## DATA RECORDS
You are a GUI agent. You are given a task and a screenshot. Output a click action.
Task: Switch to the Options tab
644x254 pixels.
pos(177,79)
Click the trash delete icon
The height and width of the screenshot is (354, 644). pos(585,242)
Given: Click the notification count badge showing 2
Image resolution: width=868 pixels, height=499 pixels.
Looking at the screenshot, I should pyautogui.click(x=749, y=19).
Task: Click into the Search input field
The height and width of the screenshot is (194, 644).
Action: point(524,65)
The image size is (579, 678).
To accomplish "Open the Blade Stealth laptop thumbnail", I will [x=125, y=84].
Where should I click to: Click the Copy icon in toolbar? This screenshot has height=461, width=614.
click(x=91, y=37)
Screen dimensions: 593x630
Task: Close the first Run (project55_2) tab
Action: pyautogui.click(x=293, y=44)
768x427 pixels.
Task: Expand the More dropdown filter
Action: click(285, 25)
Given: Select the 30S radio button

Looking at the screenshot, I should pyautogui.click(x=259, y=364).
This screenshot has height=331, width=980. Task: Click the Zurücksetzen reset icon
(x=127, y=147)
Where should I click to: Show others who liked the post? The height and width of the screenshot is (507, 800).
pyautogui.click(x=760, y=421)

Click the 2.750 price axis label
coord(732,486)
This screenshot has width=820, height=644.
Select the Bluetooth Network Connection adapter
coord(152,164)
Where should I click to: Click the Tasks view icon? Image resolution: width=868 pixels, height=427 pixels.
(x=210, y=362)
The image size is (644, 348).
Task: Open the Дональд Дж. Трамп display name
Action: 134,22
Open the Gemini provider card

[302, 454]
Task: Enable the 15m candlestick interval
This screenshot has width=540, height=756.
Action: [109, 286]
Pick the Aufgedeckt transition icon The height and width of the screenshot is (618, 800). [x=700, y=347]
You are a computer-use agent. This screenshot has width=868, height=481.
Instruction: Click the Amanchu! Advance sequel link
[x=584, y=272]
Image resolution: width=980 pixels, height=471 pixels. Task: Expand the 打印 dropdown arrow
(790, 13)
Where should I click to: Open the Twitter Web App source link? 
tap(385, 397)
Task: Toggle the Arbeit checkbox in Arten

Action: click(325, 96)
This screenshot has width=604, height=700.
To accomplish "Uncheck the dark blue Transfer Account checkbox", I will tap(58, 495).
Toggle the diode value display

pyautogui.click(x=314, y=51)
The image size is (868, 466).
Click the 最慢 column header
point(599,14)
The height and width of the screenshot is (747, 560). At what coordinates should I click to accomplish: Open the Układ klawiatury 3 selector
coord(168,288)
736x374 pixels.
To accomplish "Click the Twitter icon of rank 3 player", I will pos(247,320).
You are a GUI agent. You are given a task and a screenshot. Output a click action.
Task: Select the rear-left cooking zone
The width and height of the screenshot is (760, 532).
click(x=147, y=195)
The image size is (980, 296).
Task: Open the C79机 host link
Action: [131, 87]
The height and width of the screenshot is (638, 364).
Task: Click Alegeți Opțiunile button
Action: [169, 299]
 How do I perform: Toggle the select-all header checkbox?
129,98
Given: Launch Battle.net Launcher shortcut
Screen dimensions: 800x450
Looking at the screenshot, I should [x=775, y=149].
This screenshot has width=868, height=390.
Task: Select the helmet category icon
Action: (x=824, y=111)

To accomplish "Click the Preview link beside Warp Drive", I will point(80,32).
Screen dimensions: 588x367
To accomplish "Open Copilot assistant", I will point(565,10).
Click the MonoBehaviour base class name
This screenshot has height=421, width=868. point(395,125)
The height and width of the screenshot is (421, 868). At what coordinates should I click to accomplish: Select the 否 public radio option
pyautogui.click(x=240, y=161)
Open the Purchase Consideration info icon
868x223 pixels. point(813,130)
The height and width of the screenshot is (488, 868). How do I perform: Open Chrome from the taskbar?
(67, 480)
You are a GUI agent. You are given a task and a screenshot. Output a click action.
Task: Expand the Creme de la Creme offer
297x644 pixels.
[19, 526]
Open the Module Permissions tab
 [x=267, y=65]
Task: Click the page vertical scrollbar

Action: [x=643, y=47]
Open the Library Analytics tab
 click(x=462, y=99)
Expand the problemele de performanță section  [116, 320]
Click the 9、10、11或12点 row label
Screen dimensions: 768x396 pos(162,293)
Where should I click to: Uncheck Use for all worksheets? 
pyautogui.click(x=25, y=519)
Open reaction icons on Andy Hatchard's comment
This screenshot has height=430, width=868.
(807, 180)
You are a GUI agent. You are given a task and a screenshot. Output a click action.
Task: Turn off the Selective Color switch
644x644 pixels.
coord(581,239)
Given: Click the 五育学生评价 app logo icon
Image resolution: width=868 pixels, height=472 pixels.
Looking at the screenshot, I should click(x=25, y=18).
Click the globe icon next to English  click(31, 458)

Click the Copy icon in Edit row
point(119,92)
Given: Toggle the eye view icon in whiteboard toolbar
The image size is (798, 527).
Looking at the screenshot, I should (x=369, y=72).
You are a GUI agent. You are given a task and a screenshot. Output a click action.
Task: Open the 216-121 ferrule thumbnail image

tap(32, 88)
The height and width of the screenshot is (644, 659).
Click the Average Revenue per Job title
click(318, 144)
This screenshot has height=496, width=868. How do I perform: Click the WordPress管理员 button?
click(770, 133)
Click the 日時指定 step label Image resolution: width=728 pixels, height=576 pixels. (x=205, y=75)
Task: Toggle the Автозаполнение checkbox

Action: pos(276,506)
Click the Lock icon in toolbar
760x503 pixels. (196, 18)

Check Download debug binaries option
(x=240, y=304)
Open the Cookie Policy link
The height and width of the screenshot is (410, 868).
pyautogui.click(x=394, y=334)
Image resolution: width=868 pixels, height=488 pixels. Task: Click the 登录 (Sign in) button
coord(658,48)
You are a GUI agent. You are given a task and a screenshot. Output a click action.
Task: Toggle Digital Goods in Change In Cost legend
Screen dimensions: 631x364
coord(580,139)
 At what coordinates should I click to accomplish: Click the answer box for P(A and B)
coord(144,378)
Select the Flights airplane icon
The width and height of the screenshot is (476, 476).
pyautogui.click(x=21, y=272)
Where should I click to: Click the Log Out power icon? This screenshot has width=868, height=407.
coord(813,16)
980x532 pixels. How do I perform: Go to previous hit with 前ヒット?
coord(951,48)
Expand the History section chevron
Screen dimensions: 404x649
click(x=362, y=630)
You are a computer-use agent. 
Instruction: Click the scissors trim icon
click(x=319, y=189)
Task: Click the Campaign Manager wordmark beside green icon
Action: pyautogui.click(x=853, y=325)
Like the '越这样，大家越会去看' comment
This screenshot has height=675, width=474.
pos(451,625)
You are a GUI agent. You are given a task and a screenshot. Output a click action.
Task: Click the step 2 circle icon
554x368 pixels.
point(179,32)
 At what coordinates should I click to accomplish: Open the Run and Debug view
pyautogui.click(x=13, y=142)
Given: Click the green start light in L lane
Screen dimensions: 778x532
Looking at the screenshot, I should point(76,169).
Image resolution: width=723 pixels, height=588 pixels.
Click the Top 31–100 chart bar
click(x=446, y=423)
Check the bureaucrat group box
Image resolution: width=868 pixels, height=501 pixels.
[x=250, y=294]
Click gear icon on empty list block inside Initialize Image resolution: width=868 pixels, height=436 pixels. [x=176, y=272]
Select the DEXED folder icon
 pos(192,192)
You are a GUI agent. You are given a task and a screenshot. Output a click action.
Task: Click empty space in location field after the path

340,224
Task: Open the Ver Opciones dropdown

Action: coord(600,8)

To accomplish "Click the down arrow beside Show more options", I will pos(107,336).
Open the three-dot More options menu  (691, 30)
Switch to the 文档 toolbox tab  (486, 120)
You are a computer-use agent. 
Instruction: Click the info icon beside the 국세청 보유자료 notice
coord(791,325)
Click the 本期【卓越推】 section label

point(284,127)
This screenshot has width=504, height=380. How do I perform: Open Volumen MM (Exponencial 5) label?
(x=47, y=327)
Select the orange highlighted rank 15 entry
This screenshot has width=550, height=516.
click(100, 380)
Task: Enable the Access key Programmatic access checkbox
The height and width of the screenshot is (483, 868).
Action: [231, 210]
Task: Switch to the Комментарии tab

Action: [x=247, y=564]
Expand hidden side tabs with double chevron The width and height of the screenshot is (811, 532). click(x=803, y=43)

## TO DO
Report every line from the listing above where the string "step" can be found.

## REPLY
Click the 日時指定 step label Image resolution: width=728 pixels, height=576 pixels. (x=205, y=75)
Task: Click the step 2 circle icon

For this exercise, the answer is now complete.